Взошло солнце алое, начиналась битва великая. Столкнулись два войска могучих. Железо входит в плоть живую, ломаются древки, звенят щиты, ржут кони. Стать Видову дню самым великим днем Сербии — а как же иначе? Теснит царь Лазарь Мурада, топчутся нехристи на месте, как стадо баранов, сама земля гонит их восвояси. Даже Ага янычар непобедимых — а и тот сделать ничего не может. Одесную Юг Богдан со своими сыновьями крушит Евренос-Бека и Али-пашу, вот уж и спину турки показали. А как Страхиня мечом машет — одно загляденье! Вспомнил он, видать, жену свою обесчещенную и сносит головы турецкие, как дрова рубит. А по левую руку стоят витязи Вука Бранковича да босанцы — Якуб и нападать-то на них боится, даром что верблюдов привел. Теснят сербы неприятеля, вот уж и лагерь турецкий недалеко. И шлет воевода Влатко своему господарю, Твртку босанскому, весточку победную.
Но коварно поле Косово. Видов день тянется, как год. Солнце уж на средину неба поднялось, а сербы всё никак победить не могут. Что за чертовщина! Сжимают воины в руках оружие, разят врагов бессчетно, а врагов больше и больше становится — на одного серба по пять турок! И впрямь ошибся царь Лазарь. Но чу! Что такое? Упало посреди битвы знамя князя Београдского. Видать, одолели его турки. Или князь и вправду предательство замыслил? Бросает он меч свой оземь и дается в руки янычарам. Говорит, что надумал не воевать с султаном, а союз с ним заключить. А нехристям только того и надо! Хватают они князя Милоша да волокут в шатер султанов, связав руки да отобрав все оружие — даже кинжал заветный, византийской работы с сердоликами. Эх, князь, князь, что ж ты наделал! Как же ты теперь исполнишь обещание свое? Как убьешь султана без оружия? Сжалось сердце у царя Лазаря: «Предал меня тот, кого за сына почитал». А Вучище ухмыляется: «Что я говорил тебе, господарь?»
Гремит битва, конца-края ей нет. Бьются сербы насмерть, да не одолеть им турок. Притащили князя Милоша в шатер султанов, бросили лицом оземь, как скотину — лежи, князь, думай о чести своей погубленной. Тут вдруг шаги слышны, голос звучит знакомый:
— Негоже тебе, светлый князь, лежать, как быку на бойне!

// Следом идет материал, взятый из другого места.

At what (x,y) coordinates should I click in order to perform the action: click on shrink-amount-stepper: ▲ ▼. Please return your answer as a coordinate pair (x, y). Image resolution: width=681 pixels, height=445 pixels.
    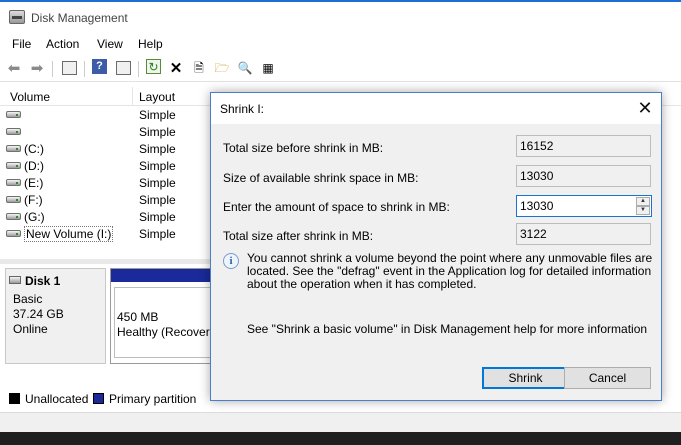
    Looking at the image, I should click on (584, 206).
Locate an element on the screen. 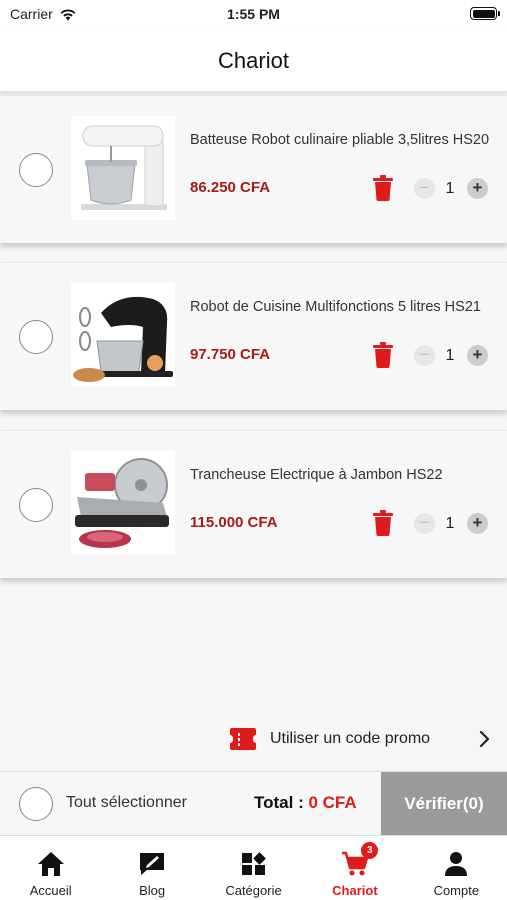  total-label: Total : is located at coordinates (279, 802).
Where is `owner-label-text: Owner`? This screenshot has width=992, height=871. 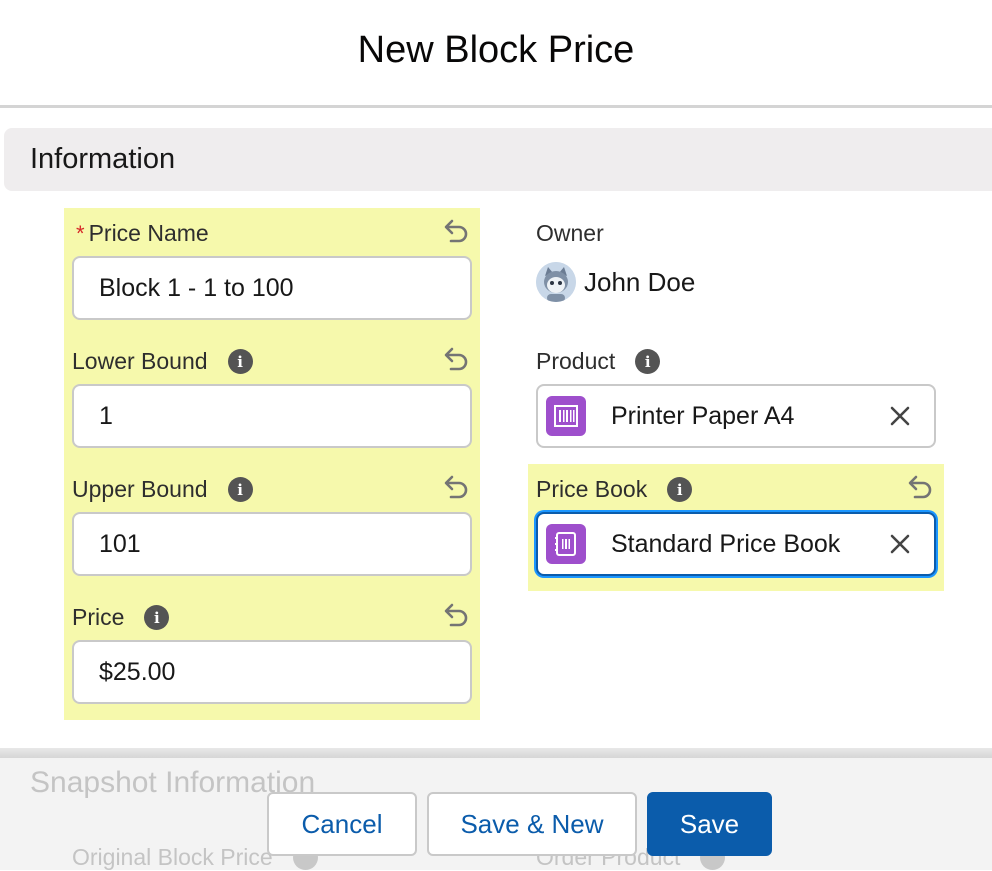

Мелькает кинжал булатный, и путы падают с рук княжеских. Поднимает глаза князь. Пресвятая Богородица! Баязид?!
— Узнал, князь? А я-то тебя сразу заприметил — таких, как ты, не забывают.
— Откуда ты тут? Таки лазутчик? — князь спрашивает.
Плетью ударяет за эти слова янычар князя Милоша:
— Как с сыном султана говоришь, неверный?!
— Оставь нас, Али, — наказывает ему Баязид.
Уходит янычар согнувшись, не смеет он господина своего ослушаться, хотя и не нравится ему пришелец-северянин. За ослушание у турок — верная смерть.
— Эх, князь, князь, — говорит змей-Баязид, — не догадался ты, кого в Будве потчевал. Не знал, что у султана два сына? Скоро отец мой придет сюда с людьми своими, хочу приготовить тебя к встрече с ним. Желаешь быть рабом султана? Добро. Будешь ползать на брюхе, сапоги его целовать.